I left the Kettle when they closed it, since there didn’t seem to be any alternative. By then I had drifted in and out of perhaps a half-dozen conversations and twice as many private reveries and was having a high old time, in all senses. And I had very nearly managed to drink myself sober all over again. To wit, my memory of some of those hours in the Kettle was sketchy, but when I walked out into the stale air of MacDougal Street I was in full possession of what faculties Providence gave me.

Not that I was sober. I could walk straight and talk straight and think straight—well, almost—but I was nevertheless looped.

If drinking always worked that way, I swear I’d do it every night. There’d be no earthly reason not to.

So I walked up MacDougal Street singing something. I think it was “Big Yellow Taxi,” the Joni Mitchell thing. There are some difficult notes in the chorus and I was missing some of them, and aware of it, but I still sounded pretty good to me. I crossed MacDougal at Third Street. I don’t recall having any special destination in mind. There was a station wagon waiting for the light to change. I crossed behind it (which I suppose constitutes jaywalking, which you can add to the list of my sins) and I paused at the end of a line of the song, suddenly unable to remember what came next, and through the open rear window of the station wagon two voices supplied the next line in unison. Two clear, fresh, youthful, soprano voices, and they got all the notes right.

I leaned an elbow on the back of the wagon and peered owlishly in at them. The car was full of girls. There was one in front driving and one sitting next to her, and there were two more in the back seat, and there were another two—the songbirds—sitting cross-legged in the luggage compartment. The ones that I could see were all very pretty. So, I learned later, were the others. A total of six pretty girls sitting two and two and two in a station wagon at the corner of MacDougal and West Third at something like three-thirty on a Saturday morning.

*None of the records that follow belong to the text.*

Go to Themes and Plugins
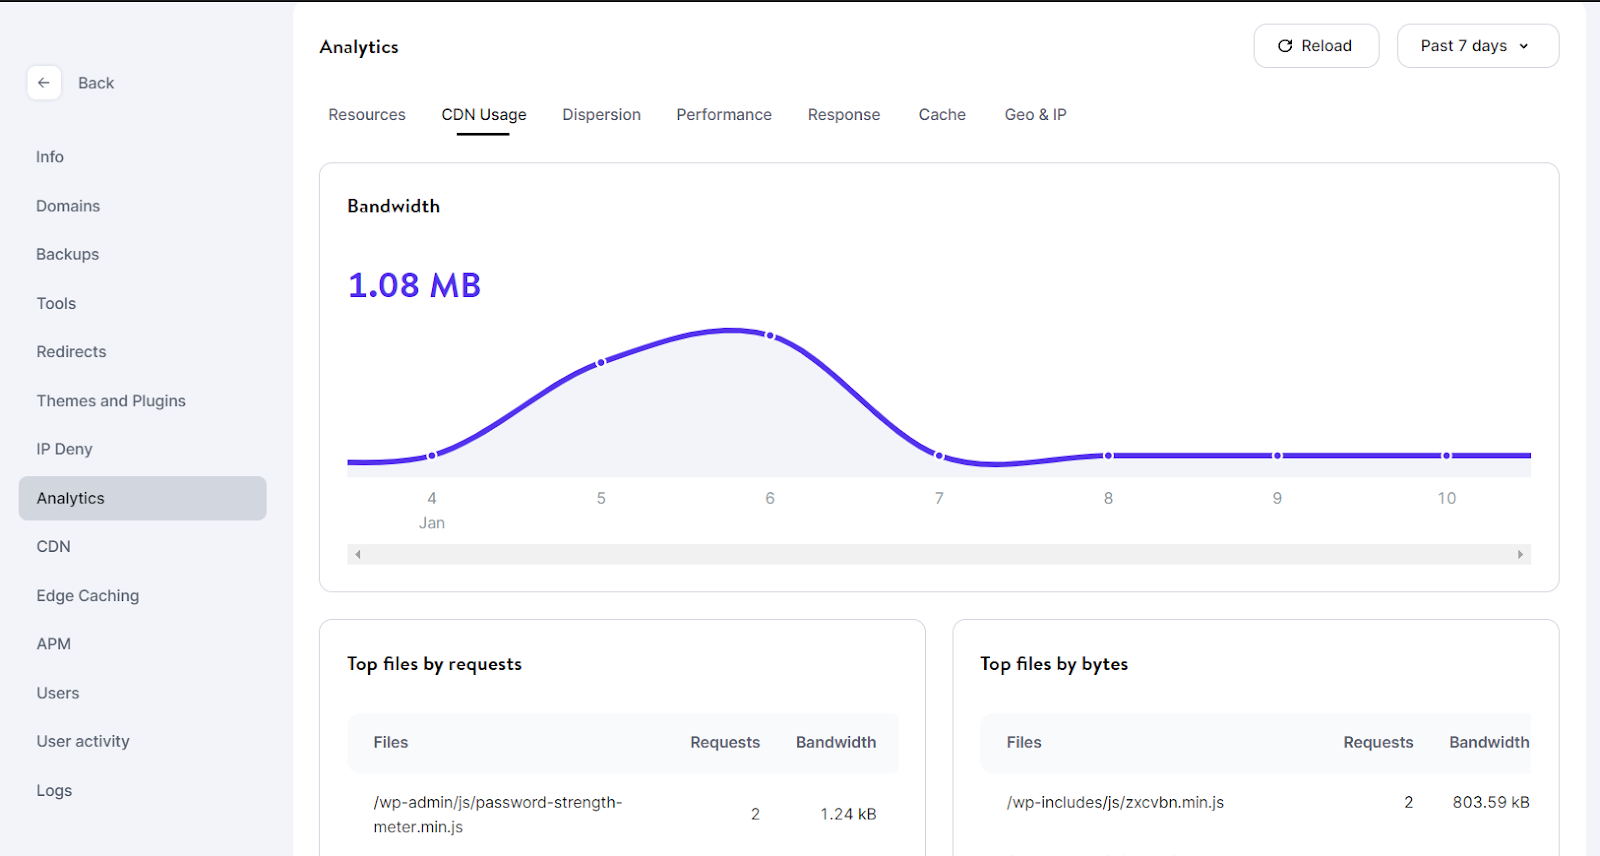 [111, 401]
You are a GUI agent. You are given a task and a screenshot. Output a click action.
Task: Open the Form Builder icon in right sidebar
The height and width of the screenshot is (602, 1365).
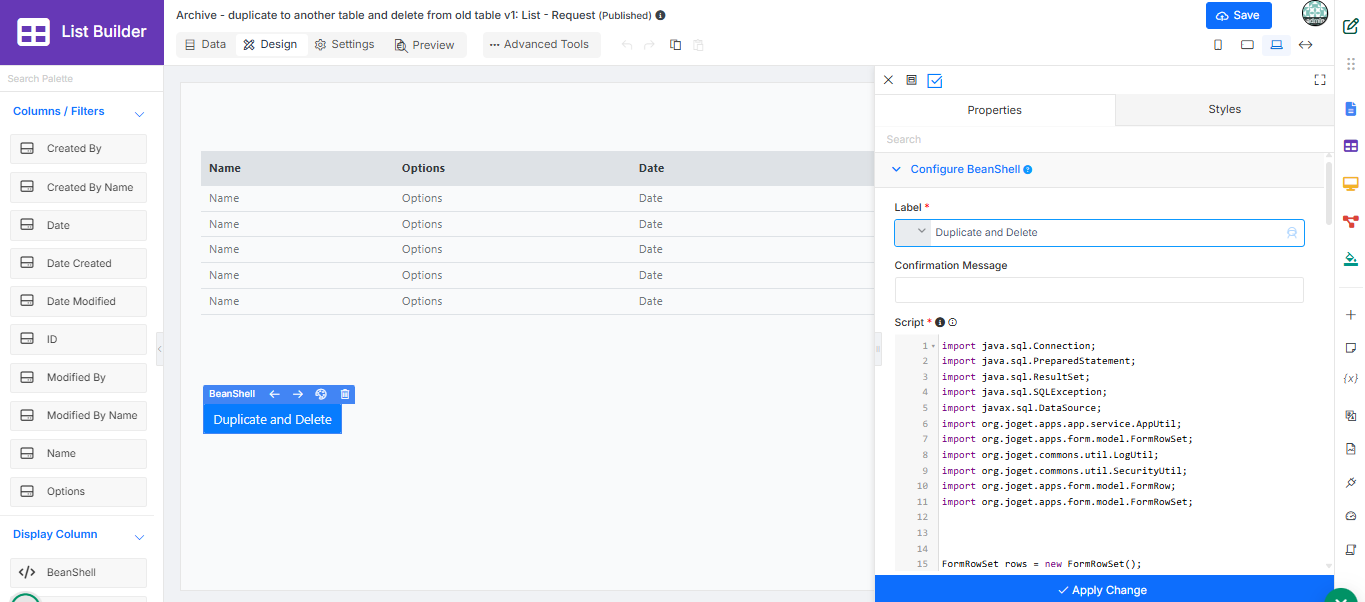click(1351, 108)
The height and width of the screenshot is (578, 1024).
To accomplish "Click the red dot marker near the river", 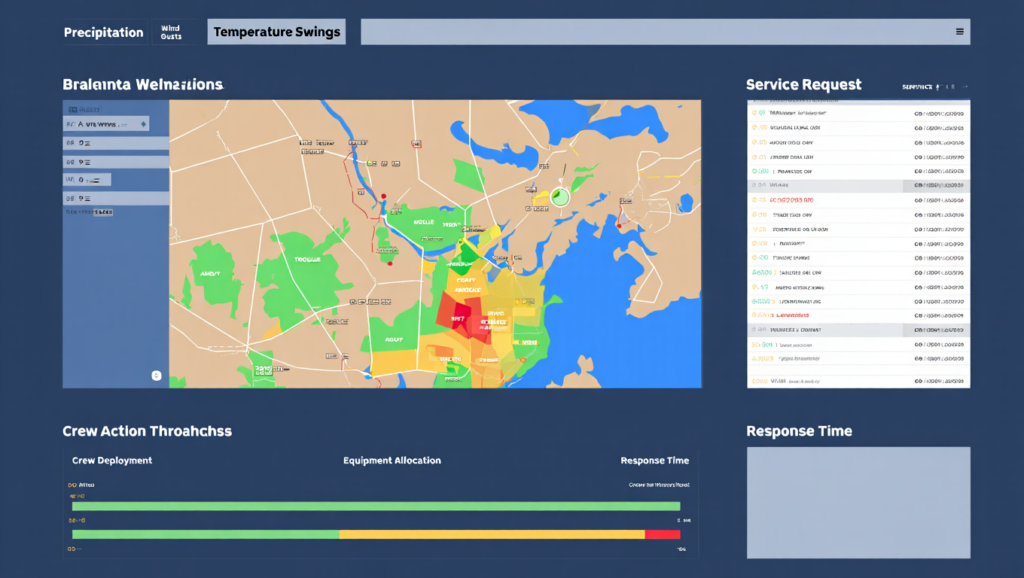I will click(x=383, y=196).
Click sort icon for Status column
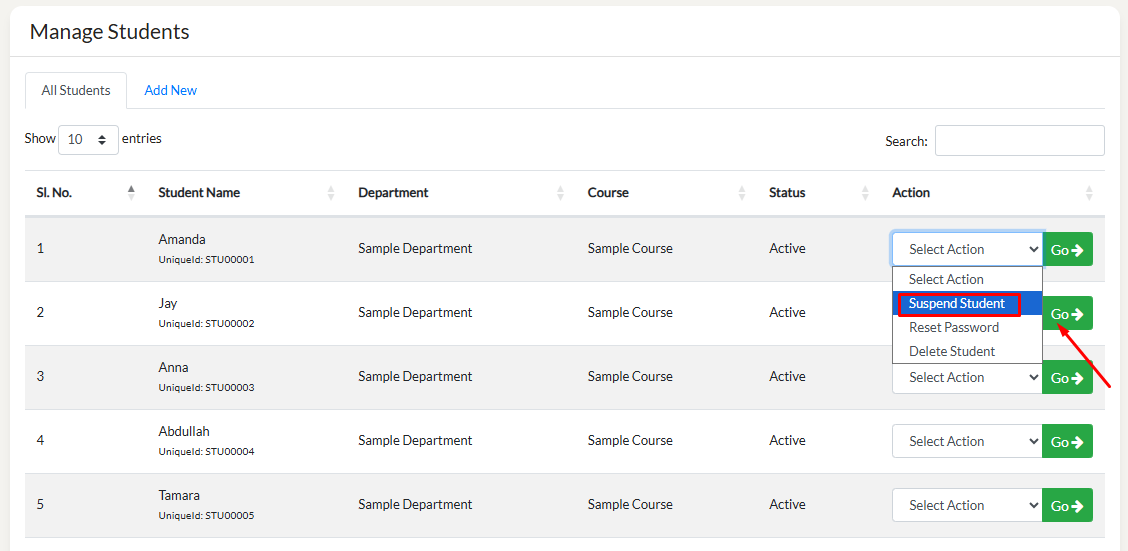The image size is (1128, 551). [865, 193]
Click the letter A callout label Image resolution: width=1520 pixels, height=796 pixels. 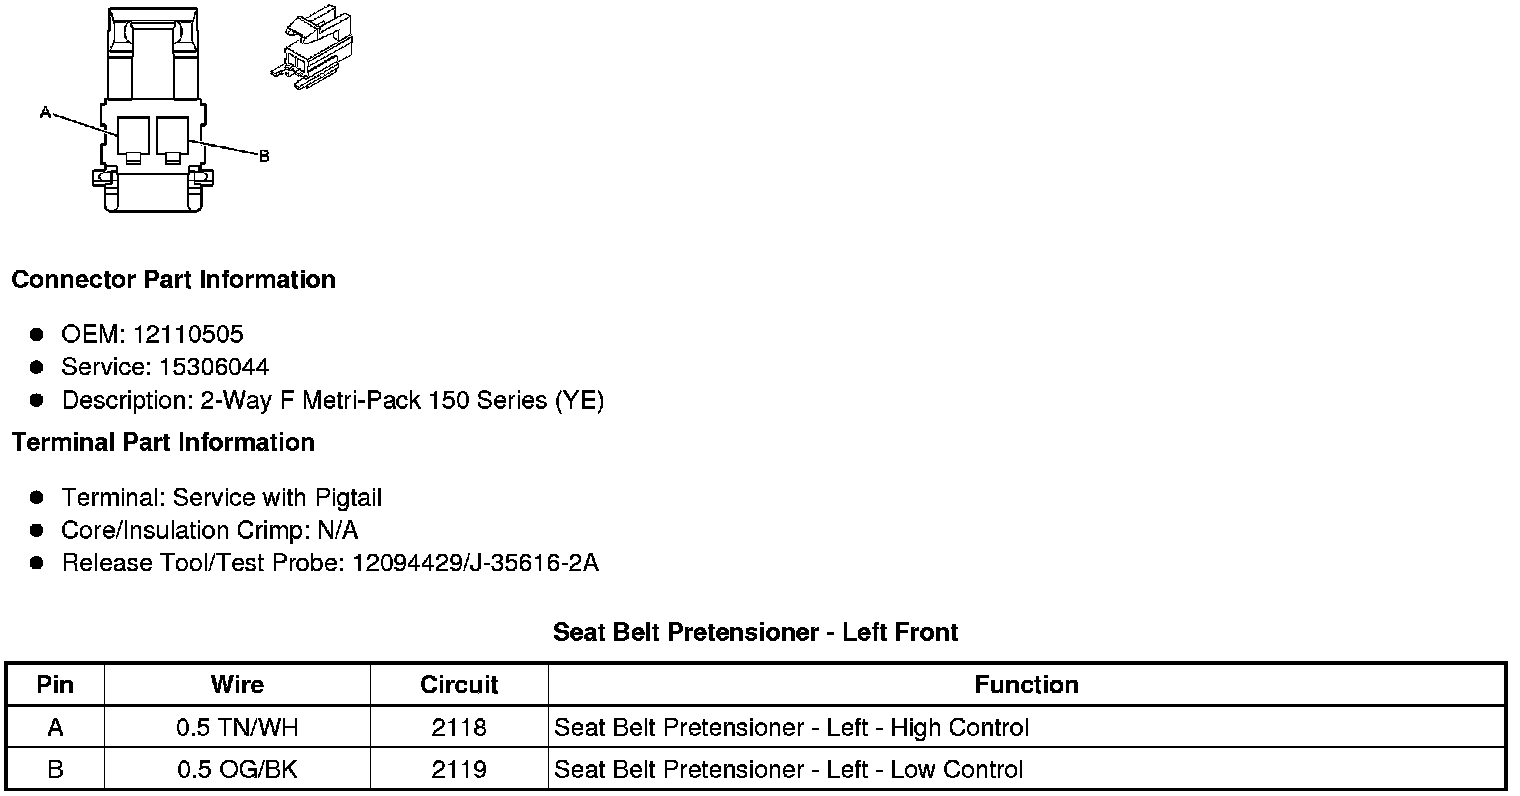(x=45, y=113)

“Why, hello,” I said. “I certainly want to thank you for helping me out with the song.”

“It’s a beautiful song,” one of them said.

“It’s a beautiful evening,” I said.

“It was raining earlier.”

“Earlier it was the winter of my discontent. Now it’s made glorious summer.”

“And are we the sons of York?”

“I doubt it,” I said, squinting in at them. “You might be the daughters of Lancaster.”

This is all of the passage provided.